TORONTO, 19 Agosto.- Air Canada y el Sindicato Canadiense de Empleados Públicos (CUPE) anunciaron este martes un acuerdo tentativo para poner fin a la disputa contractual que desencadenó la huelga de más de 10.000 auxiliares de vuelo el pasado fin de semana. El pacto, alcanzado tras nueve horas de intensas negociaciones con mediación federal, será presentado a los trabajadores para su ratificación en los próximos días.
El punto clave del acuerdo es la incorporación del pago en tierra, una de las principales demandas sindicales. Este beneficio, que históricamente no se reconocía en la industria, compensa a los auxiliares por las tareas realizadas cuando los aviones están en tierra, incluyendo el embarque, desembarque y los tiempos de espera durante cancelaciones o retrasos. “Se acabó el trabajo no remunerado. Hemos recuperado nuestra voz y nuestro poder”, declaró el sindicato en un comunicado a CBC News.
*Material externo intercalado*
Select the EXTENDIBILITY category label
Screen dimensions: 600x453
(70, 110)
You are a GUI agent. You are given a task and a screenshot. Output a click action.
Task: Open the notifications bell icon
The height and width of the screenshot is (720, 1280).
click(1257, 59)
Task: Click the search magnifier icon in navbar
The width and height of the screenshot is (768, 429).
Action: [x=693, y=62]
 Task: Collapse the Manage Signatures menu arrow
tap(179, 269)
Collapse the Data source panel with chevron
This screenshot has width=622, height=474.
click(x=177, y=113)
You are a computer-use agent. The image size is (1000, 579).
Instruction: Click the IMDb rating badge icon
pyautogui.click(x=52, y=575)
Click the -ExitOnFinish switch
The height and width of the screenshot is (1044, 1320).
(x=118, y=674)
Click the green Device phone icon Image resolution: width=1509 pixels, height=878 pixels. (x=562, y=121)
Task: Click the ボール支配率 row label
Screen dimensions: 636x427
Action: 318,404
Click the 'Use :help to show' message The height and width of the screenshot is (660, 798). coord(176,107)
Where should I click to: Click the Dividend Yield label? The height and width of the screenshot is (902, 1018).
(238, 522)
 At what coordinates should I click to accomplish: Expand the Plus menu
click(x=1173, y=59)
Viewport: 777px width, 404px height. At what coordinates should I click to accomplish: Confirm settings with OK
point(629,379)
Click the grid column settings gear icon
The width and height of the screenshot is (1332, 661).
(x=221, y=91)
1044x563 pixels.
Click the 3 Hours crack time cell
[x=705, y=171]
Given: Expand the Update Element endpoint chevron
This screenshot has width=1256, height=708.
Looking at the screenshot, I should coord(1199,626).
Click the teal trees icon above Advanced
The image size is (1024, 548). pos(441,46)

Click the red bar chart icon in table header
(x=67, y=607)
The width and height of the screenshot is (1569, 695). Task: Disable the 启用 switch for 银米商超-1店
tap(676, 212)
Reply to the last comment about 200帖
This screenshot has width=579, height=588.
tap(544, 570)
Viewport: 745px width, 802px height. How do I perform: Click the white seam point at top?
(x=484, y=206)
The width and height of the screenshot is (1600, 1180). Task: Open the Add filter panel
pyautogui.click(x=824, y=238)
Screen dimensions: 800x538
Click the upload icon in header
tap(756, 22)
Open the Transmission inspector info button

Un precedente en la industria aérea
El vicepresidente ejecutivo de Air Canada, Mark Nasr, confirmó que el acuerdo establece un estándar sin precedentes en el sector: “El pago en tierra definitivamente debía estar incluido. Estamos muy contentos de haber llegado finalmente a este acuerdo líder en la industria que reconoce el valioso trabajo que nuestros auxiliares de vuelo realizan en tierra”.
Expertos laborales también consideran el acuerdo un avance significativo. El abogado Sundeep Gokhale, de la firma Sherrard Kuzz LLP, explicó que este precedente podría transformar las relaciones laborales en la aviación: “Es una gran decisión porque establece que al menos parte de ese trabajo en tierra ahora será cubierto. Sin embargo, el diablo está en los detalles, y aún no se conocen las condiciones completas”.
Impacto en pasajeros y reanudación gradual
A pesar del acuerdo, Air Canada advirtió que la normalización de sus operaciones podría tardar más de una semana. El presidente y director ejecutivo, Michael Rousseau, pidió paciencia a los clientes: “Lamentamos profundamente el impacto que esta interrupción ha tenido en todos nuestros pasajeros. Nos comprometemos a hacer lo correcto, a cuidar de nuestros clientes y a ayudarlos a seguir adelante”.
La aerolínea, que opera unos 700 vuelos diarios, reconoció que cerca de 500.000 pasajeros resultaron afectados desde el inicio del conflicto, con más de 2.500 vuelos cancelados entre el jueves y el lunes, según datos de la firma Cirium. Durante la transición, se espera que continúen algunas cancelaciones, aunque Air Canada ofrecerá reembolsos, créditos para futuros viajes o cambios de reserva en aerolíneas asociadas cuando sea posible.
El Aeropuerto Internacional Pearson en Toronto desplegó personal adicional en terminales y áreas de equipaje para asistir a los viajeros, y recomendó verificar el estado de los vuelos antes de dirigirse al aeropuerto.
El trasfondo político y sindical
La huelga comenzó en la madrugada del sábado, pero pocas horas después el gobierno federal ordenó un arbitraje vinculante a través de la Junta de Relaciones Industriales de Canadá (JRIC). El CUPE rechazó la medida, acusando a la aerolínea de no negociar de buena fe y criticando al gobierno por limitar el derecho de huelga, como ya había hecho en conflictos con trabajadores portuarios y ferroviarios.
El primer ministro Mark Carney expresó su decepción por el impasse, pero destacó la importancia de que los auxiliares de vuelo reciban una compensación justa en todo momento. Finalmente, con la intervención del mediador William Kaplan, conocido por su rol en acuerdos laborales de Canada Post, las partes lograron destrabar la negociación.
Un conflicto histórico
Este fue el primer paro de auxiliares de vuelo en Air Canada desde la década de 1980, reflejando tensiones acumuladas en torno a salarios, condiciones laborales y reconocimiento de tareas no remuneradas. Con este acuerdo, el sindicato asegura haber dado un paso decisivo en la protección de los derechos laborales en la industria aérea canadiense.